Am Geburtstag isst man gerne ein bisschen mehr. Doch dieser Jubilar hat schon immer ordentlich reingehauen: "Pac-Man" feiert heuer seinen 35. Ehrentag. Sein Geburtshaus, der japanische Videospielentwickler Namco, nennt als Releasedatum den 22. Mai 1980 – ein Tag, an dem Gaminggeschichte geschrieben wurde. Die Schöpfung des Designers Toru Iwatani gilt bis heute als eines der bekanntesten Videospiele überhaupt.

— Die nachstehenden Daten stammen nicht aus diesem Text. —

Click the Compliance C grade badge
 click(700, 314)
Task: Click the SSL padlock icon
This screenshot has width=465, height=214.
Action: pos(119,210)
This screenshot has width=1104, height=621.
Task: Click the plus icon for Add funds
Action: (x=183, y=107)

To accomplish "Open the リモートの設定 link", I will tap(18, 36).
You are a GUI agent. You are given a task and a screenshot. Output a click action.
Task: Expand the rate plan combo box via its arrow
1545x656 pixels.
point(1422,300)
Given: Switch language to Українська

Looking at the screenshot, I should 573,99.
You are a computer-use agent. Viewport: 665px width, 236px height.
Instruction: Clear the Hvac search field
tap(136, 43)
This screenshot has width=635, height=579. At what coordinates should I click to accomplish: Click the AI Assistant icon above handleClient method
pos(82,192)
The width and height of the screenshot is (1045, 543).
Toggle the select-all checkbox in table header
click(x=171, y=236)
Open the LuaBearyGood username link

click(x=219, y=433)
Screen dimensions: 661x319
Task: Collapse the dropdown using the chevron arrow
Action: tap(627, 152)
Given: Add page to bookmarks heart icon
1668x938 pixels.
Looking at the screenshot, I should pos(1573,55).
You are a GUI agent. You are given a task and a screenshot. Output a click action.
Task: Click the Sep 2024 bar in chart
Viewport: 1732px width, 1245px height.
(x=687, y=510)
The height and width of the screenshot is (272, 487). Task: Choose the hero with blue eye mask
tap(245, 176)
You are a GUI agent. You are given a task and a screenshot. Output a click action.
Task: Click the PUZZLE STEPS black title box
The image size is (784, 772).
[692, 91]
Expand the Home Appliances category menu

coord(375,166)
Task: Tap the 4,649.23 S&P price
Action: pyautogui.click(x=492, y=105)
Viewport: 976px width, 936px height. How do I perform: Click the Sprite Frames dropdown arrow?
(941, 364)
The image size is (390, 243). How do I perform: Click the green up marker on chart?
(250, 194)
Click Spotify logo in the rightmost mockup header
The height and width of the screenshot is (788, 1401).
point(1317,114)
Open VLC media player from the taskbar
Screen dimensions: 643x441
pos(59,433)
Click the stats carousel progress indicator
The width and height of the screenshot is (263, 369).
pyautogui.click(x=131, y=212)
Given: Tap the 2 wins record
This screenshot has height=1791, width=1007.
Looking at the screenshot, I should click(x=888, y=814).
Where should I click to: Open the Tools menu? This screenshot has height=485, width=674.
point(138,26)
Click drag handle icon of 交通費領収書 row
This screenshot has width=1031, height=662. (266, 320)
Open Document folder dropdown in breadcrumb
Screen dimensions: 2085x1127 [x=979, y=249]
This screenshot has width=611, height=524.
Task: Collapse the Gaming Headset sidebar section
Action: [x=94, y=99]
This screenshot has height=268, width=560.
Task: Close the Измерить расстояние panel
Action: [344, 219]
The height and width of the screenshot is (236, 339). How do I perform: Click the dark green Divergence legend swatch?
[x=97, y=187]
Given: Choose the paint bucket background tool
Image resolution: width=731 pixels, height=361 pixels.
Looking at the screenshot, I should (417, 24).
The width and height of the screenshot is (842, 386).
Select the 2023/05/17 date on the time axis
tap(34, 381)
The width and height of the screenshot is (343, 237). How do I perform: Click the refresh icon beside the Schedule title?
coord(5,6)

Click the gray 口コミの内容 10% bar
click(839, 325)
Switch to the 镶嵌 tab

Der Held ist eine Ikone wie "Super Mario" oder "Sonic the Hedgehog".

Einfach süchtig machend

Sein Erfolg ist aus heutiger Sicht so verwunderlich wie einleuchtend: Das Spiel bietet wie die meisten Klassiker der ersten Stunde keine komplexe Handlung oder ein Fest für Augen und Ohren. Aber das Sucht erzeugende einfach begreifbare Spielprinzip riss weltweit ein Spielhallenpublikum in seinen Bann. Pac-Man vertilgt in einem Labyrinth freudig Punkte. Sind alle Kugeln abgeerntet, geht es zum nächsten Level.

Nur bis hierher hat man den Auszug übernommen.